Yasal dayanakları ortaya konularak yapılan bu açıklamalardan sonra somut olaya gelindiğinde; taraflar arasında kargo hizmeti alım-satımına yönelik ticari ilişki bulunduğu, davacının faturalara dayalı alacağının tahsili istemiyle icra dosyasında takip yaptığı, davalının yasal süresi içerisinde yaptığı itiraz üzerine takibin durmasına karar verildiği, davalı şirketin takip ve dava konusu fatura içeriği hizmetlerin alınmadığı yönünde herhangi bir itirazının bulunmadığı, davacının ve davalının ticari defterlerinin usulüne uygun tutulduğu, faturaların ve alacağın davacının ve davalının ticari defterlerinde kayıtlı bulunduğu, bu durumda davalının bu fatura içeriği malları teslim aldığına dair karine oluştuğu, davalı tarafça borcu bulunmadığı hususunda ispata yarar delil ibraz edemediği, davalı tarafça ödeme yapıldığı ve ödemelerin mahsup edilmediği itirazında bulunmuşsa da ödemelere ilişkin yazılı bir belge sunamadığı, ticari defter ve kayıtlardan anlaşılamadığı bu haliyle davacı taraf takip konusu faturalardan dolayı davalıdan alacaklı olduğunu ispat ettiği anlaşılmakla, düzenlenen 01/05/2022 tarihli uzman bilirkişi raporunun da mahkememizce dosya kapsamına uygun ve denetime elverişli bulunması nedeniyle davacı tarafın davalıdan takip konusu faturalardan kaynaklanan 47.831,00 TL alacağının bulunduğu sabit olmuştur.
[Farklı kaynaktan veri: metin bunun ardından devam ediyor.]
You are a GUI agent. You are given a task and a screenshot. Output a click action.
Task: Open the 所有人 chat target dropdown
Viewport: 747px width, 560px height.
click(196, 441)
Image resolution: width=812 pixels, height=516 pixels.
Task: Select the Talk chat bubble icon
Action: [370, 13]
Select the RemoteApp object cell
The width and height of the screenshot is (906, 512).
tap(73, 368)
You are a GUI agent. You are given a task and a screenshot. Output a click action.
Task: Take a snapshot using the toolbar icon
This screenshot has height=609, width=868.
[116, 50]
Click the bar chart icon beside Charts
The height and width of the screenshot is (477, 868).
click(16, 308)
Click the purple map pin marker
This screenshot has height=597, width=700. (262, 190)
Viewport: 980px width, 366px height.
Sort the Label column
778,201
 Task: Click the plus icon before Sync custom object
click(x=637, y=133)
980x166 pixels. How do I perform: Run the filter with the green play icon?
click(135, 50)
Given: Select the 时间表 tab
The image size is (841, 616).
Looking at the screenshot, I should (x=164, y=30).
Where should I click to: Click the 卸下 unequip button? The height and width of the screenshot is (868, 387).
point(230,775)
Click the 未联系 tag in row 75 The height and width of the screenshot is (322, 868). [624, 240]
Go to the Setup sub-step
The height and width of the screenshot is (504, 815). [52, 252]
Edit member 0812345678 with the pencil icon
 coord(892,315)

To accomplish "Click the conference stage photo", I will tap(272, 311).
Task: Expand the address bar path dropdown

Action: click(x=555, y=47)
Davacı tarafın başlattığı … İcra Müdürlüğü’nün 2019/… Esas sayılı icra dosyasında borçlu davalı tarafından 47.831,00 TL asıl alacağa yönelik yapılan itirazın iptaline, takibin takip talebindeki şartlarla kaldığı yerden devamına, her ne kadar takipten önce işlemiş faiz talep edilmişse de; somut olayda davacının davalıyı takip tarihinden önce temerrüde düşürmediğinden temerrüt şartları oluşmadığından işlemiş faiz talebinin reddine, ayrıca alacağın likit olması nedeniyle takibe haksız itiraz eden borçlu davalı aleyhine asıl alacağın %20’si(9.566,20-TL) oranında icra inkar tazminatı yüklenmesine dair oluşan vicdani kanıya göre aşağıdaki şekilde karar verilmiştir.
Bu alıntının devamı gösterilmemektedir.